Normal equation

Method to solve for $\theta$ analytically.

1-D

$\theta\in\mathbb{R},$
$$J(\theta)=a\theta^2+b\theta+c$$
Let
$$\frac{d}{d\theta}J(\theta)=0$$
Slove $\theta$.

n-D

$\theta\in\mathbb{R^{n+1}},$
$$J(\theta_0,\theta_1,…,\theta_n)=\frac{1}{2m}\sum_{i=1}^m(h_{\theta}(x^{(i)})-y^{(i)})^2$$
for every $j$, let
$$\frac{\partial}{\partial\theta_j}J(\theta_0,\theta_1,…,\theta_n)=…=0$$
Solve for $\theta_0,\theta_1,…,\theta_n$.
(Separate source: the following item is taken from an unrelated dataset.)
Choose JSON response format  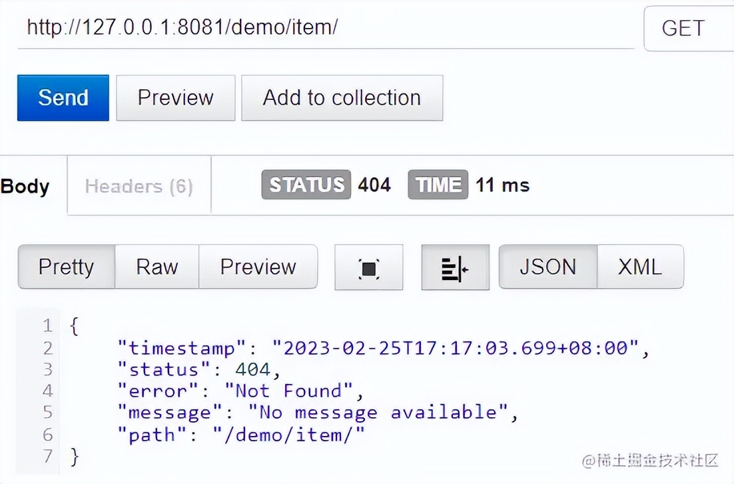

$$\mathbf\Theta_{(n+1)\times1}=(\mathbf X_{(n+1)\times m}^\top\mathbf X_{m\times(n+1)})^{-1}\mathbf X_{(n+1)\times m}^\top\mathbf y_{m\times1}$$

for $m$ set of data examples, say $(x^{(1)},y^{(1)}),…,(x^{(m)},y^{(m)})$ and $n$ features,

$$\mathbf{x^{(i)}}=
\begin{Bmatrix}
x_0^{(i)}\\
x_1^{(i)}\\
x_2^{(i)}\\
\vdots \\
x_n^{(i)}\\
\end{Bmatrix}_{(n+1)\times1}
\in\mathbb{R^{n+1}}$$

Design matrix $\mathbf{X}$:

$$
\mathbf{X}=
\begin{bmatrix}
\mathbf{(x^{(1)})^\top} \\
\mathbf{(x^{(2)})^\top} \\
\mathbf{(x^{(3)})^\top} \\
\vdots \\
\mathbf{(x^{(m)})^\top} \\
\end{bmatrix}_{m\times(n+1)}
$$

Gradient descent vs Normal equation

Feature scaling is not so important in normal equation, but is important in gradient descent.
Gradient descent need to choose $\alpha$ and iterate many tiomes. Normal equation, by contrast, no need to choose $\alpha$ also no need to iterate.
For $m$ training examples and $n$ features, gradient descent works well even when $n$ is large. In contrast with normal equation, we nned to calculate $(\mathbf{X^\top}\mathbf{X})_{n\times n}^{-1}$, so we’ll get slow down if $n$ is large. It takes $O(n^3)$ time, if $n\ge 10^4$ we might choose gradient descent method.